Voilà sommairement évoquées les grandes lignes de l'action du gouvernement en vue d'apporter à nos populations un mieux-être effectif, et ancrer notre pays sur la voie de l'émergence. Certes tous les problèmes ne sont pas réglés pour autant. Tout ne peut être réglé en deux ans. Notamment les problèmes d’ordre structurel comme le déficit énergétique à la résorption duquel mon gouvernement travaille d’arrache-pied. Et puis il y a bien sûr le problème de la flambée des prix. Même s’il s’agit d’un phénomène mondial lié à la conjoncture difficile que nous traversons, nous ne pouvons pas rester les bras croisés. Et mon gouvernement a pris des mesures d’urgence pour atténuer les effets de la flambée des prix, les maîtriser et soulager nos populations. Donc en dépit des difficultés conjoncturelles et des résistances structurelles, le Changement est sur la bonne voie. Et je voudrais rassurer les uns et les autres : ça change, ça va changer encore. Puisse le Seigneur Tout Puissant nous assister pour que grâce aux efforts de chacune et de chacun le changement puisse se confirmer dans l’intérêt de tous.

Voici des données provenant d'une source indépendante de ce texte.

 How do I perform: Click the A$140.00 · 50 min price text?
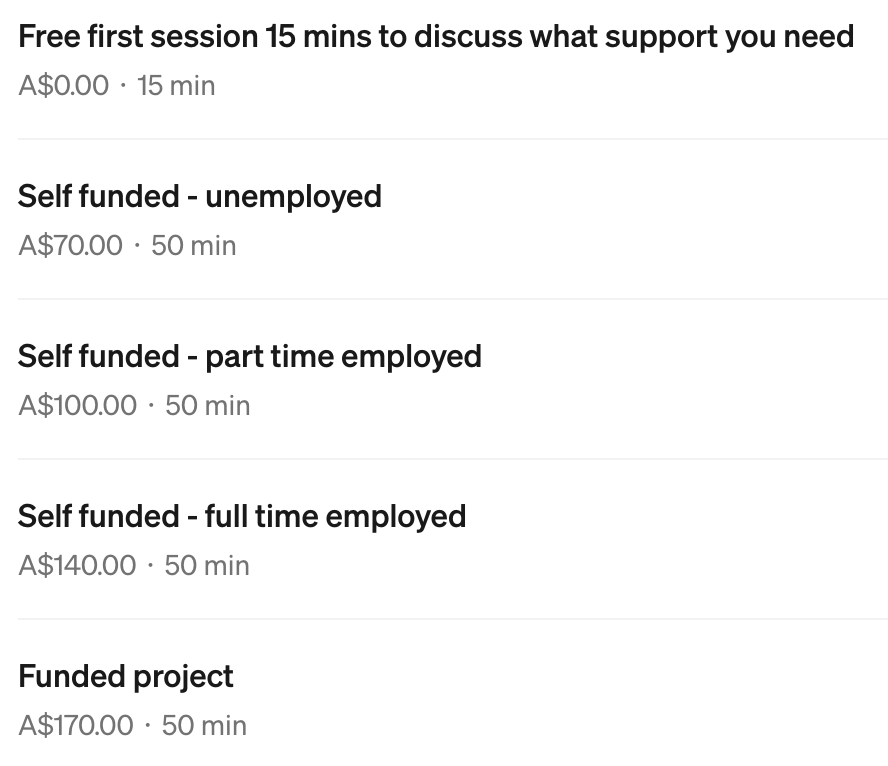(x=133, y=565)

B. A. Concernant la bonne marche de nos institutions, revenons, Monsieur le Président, si vous le permettez, sur quelques points de friction dont le G13 et le G4 se sont fait l’écho. Il est question de l’immixtion du religieux dans les affaires de l’Etat, et les rumeurs vont bon train sur la supposée influence d'individus et de groupes proches des milieux évangélistes, agissant au nom de la société civile ou en votre propre nom. Ces faits, selon l’opposition, constituent une grave atteinte à la laïcité ; que répondez-vous à ces allégations ?
Depuis toujours, le Bénin, notre cher pays est un modèle de diversité et de tolérance religieuses. Dieu Merci, chez nous, toutes les religions peuvent s’exprimer librement, dès lors qu’elles existent dans le cadre de la loi et que leur pratique s’y conforme rigoureusement. L’état béninois est laïc. Mais laïcité ne veut pas dire athéisme ou contre les religions. Au contraire, comme tous ce qui peut bénéficier à nos concitoyens et à notre pays, et dans la mesure où leur existence est conforme à la constitution, toutes les religions sont considérées sur le même pied d’égalité. C’est ça la vraie laïcité ! Alors on parle des évangélistes, de groupes d’influence ou d’individus qui agiraient en mon nom ou au nom de la société civile. Vous savez, mes collaborateurs, des hommes et des femmes formidables qui font bien leur métier en toute sérénité ont une âme comme tout le monde ; et ils ont le droit d’avoir une religion, de louer Dieu qui nous a tous crées, musulmans, chrétiens, évangélistes, christianistes célestes, etc. A tort ou à raison, la critique de certains groupes religieux ou de certaines religions a toujours marqué l’histoire de l’humanité, et plus particulièrement en politique. Certains sont exclus ou ont même été persécutés par le passé en raison de leur croyance. De fait, la politique concerne la vie de la cité. Et la cité modèle est la cité de Dieu. Les élites des nations, tous les hommes politiques de premier plan, quels qu’ils soient sont des ouvriers de Dieu. En ces années agitées de guerre et de terrorisme, des Etats-Unis aux Philippines en passant par le Bénin, la critique des évangélistes est à la mode. Dans les rouages de l’état, et à son sommet, on voit partout la main invisible des évangélistes. Bientôt tout le Bénin sera évangéliste ! Je crois qu’il ne faut rien exagérer. Il faut raison garder. Je ne choisis pas mes collaborateurs en fonction de leur foi, mais je les choisis en fonction de leur compétence, et de leur bonne foi. En tant que Chef de l’état, je le dis solennellement : je suis le garant de la laïcité, et sous ma gouvernance aucune confusion ne saurait être tolérée entre les légitimes croyances des personnes et le bon fonctionnement de l’état de droit. Vous pouvez me croire, cela ne fera pas de vous un évangéliste !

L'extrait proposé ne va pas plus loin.